To activate an OAuth provider in Bubble, you must find and install the Plugin corresponding to that OAuth source. In the Plugin gallery, you can filter for "Login Service" to see these options.
Once installed, when using the workflow action "Signup/login with a social network", you should see the OAuth source you just installed in the "OAuth provider" dropdown. A common design is to connect this workflow action to a button on your login page that says "Signup / Login with Google" or whoever the OAuth provider is.
When a user of your app creates an account with an OAuth provider, a new User thing is created in your app's database. Using any OAuth provider will pull in that user's email address, so that is still the definitive way to identify and work with Users in your app.
A special caveat about these Users is that they are created without a password. Users can still set their own password by activating any flow that resets their password (e.g. "Forgot your password?") - the first time a user "resets" their password and follows the instructions, it actually creates a password for that User thing.
It is also possible, though a bit more complex, to do things like associating an OAuth login with an already-existing Bubble User, adding multiple OAuths to a given User, etc. - for help with these more advanced use cases, please refer to the forum.
When you want to use a 3rd party service as an OAuth provider, you generally have to alert them that you will be doing so.

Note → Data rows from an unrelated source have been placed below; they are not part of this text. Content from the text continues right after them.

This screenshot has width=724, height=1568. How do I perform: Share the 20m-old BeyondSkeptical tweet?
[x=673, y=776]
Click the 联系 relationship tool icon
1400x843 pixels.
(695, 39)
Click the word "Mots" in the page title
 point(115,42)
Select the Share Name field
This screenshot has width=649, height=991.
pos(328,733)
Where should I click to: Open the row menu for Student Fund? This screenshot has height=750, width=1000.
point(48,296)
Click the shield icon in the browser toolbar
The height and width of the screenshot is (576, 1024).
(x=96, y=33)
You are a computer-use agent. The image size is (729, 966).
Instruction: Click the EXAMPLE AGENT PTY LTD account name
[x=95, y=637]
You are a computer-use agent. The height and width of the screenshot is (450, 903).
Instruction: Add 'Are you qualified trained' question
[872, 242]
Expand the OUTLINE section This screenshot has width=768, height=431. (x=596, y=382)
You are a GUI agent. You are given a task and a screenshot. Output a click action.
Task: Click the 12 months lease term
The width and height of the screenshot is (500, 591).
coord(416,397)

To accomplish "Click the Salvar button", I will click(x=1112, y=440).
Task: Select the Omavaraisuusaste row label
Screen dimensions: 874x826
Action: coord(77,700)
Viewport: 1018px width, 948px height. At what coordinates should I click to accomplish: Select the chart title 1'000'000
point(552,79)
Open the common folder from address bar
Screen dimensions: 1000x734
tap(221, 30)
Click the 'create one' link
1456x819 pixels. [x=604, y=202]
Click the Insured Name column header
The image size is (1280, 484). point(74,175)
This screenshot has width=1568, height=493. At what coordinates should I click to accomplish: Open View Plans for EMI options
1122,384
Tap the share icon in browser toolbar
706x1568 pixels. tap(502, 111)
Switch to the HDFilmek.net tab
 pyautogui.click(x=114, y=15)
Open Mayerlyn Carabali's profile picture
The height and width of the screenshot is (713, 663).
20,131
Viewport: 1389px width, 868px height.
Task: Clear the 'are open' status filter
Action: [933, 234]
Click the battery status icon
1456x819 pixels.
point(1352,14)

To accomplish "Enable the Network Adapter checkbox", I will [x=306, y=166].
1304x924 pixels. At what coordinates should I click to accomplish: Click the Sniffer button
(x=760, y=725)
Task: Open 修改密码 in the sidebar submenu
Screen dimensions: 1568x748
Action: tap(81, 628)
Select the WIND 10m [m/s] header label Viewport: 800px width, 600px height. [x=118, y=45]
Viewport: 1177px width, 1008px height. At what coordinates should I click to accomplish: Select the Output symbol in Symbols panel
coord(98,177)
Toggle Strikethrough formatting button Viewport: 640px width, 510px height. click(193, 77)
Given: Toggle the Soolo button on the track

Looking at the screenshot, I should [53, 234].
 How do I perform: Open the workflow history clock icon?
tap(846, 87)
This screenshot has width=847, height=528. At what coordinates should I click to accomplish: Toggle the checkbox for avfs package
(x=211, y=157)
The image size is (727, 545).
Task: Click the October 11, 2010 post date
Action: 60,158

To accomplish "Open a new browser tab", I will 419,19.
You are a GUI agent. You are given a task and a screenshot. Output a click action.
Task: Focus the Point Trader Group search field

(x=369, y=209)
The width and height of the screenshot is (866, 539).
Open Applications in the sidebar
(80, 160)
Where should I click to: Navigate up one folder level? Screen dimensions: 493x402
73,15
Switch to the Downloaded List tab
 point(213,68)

This usually involves registering your Bubble app with the OAuth provider in order to obtain an API key(s). These key(s) are generally inputted into the corresponding plugin's setting. The provider's documentation should lay out steps for how to register your app and obtain the right keys.
Note also that some providers require you to provide URLs that you authorize to initiate the OAuth flow, which helps improve the security of the entire login flow. Be careful to register both the development and live versions of your app, if relevant.